------ Texto proporcionado

Ciudad de calles estrechas, y olor rancio y vegetal como un Montilla─ Moriles:
─ Una ciudad que acecha/ largos ritmos,
y los enrosca/ como laberintos.
Como tallos de parra/ encendidos.
Alhelíes, madreselvas, gitanillas; frescor primaveral de azahar y de jazmines. Luminosa claridad de un patio primorosamente enjalbegado por sus vecinos, manso rumor de agua derramada sobre la fuente, prisión de unas rejas de hierro, silencio de azulejo y cal...
Y al otro lado del rio “El Campo de la Verdad”. La pasión y los celos se mecen bajo un prisma de cálidos atardeceres. La muerte, que desafía a cualquier cristiano viejo que se precie.
Un sonido de guitarra se hace trizas por el aire. A lo lejos alguien canta un grito de “soleá”:
─ ¡Mis fatigas son mortales!/ ¡Me encuentro con un camino
con dos vereas iguales!”
El espíritu de Córdoba tiene nombre: “La Guía de los Perplejos”, de Maimónides, o el “Tratado sobre el amor y los amantes”, de Ibn─ Hazm.
Gastadas páginas ilustran su historia, la blancura virginal de sus ermitas, la flor y nata de sus personajes: Séneca, Lagartijo, Manolete, Luis de Góngora, Averroes, el judío Maimónides, Antonio Gala, o el pintor Romero de Torres:
─ Puentecito, puentecito/ Puente de San Rafael,
Dime por qué caminito/ se lo han llevaíto/ para no volver.
¿Dónde está Julio Romero/ dónde está/ por qué se fue?
Dímelo tú, puentecito,/ puente de San Rafael.

El barrio de Santa Marina, las calles de Rey Heredia, de la Concepción o de Gondomar, tienen mil ojos en cada esquina para observar de soslayo a una chiquilla gitana, de ojos aceitunados y de mirada triste, convertida en amazona si es llegada la ocasión:
─ No te puedes figurar, / tú que aquello lo conoces
de cuando fuiste a comprar/ la yegua, el rumor de voces
de la calle Gondomar.

------------
------ Datos proporcionados

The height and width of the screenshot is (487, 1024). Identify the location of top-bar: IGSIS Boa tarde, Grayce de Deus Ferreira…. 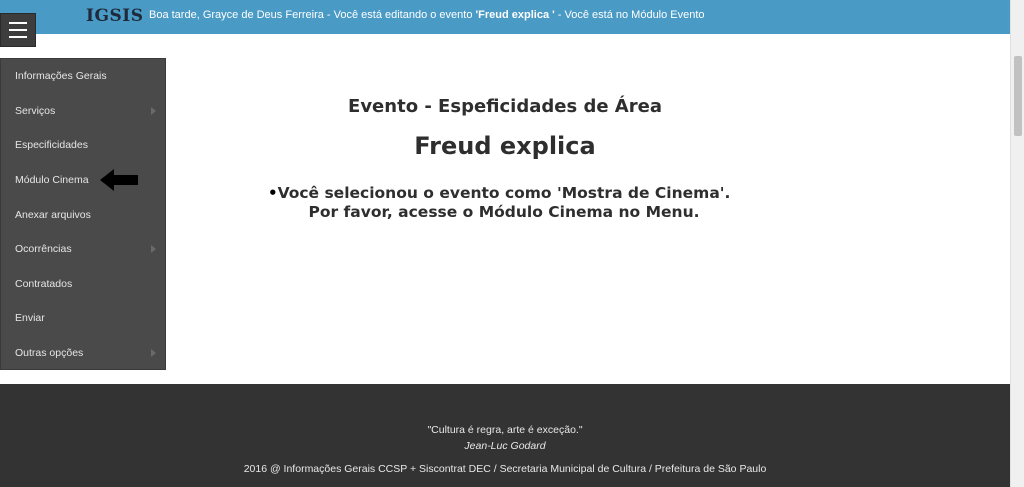
(505, 17).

------------

Instrucciones:
#1 ¿Qué personajes cita el texto sobre Córdoba como «la flor y nata» de la ciudad? Nómbralos todos.
#2 ¿Cómo resumirías en dos oraciones el texto sobre Córdoba?

Respuestas del ejercicio:
#1 Séneca, Lagartijo, Manolete, Luis de Góngora, Averroes, Maimónides, Antonio Gala y el pintor Romero de Torres.

#2 Córdoba aparece como una ciudad de calles estrechas y patios enjalbegados, con aroma de flores como el azahar y el jazmín, rumor de agua, sonido de guitarra y cantes de soleá. Su espíritu se asocia a obras de Maimónides e Ibn Hazm y a personajes como Séneca, Góngora, Averroes, Manolete o Romero de Torres, mientras en el barrio de Santa Marina y en sus calles mil ojos observan de soslayo a una chiquilla gitana.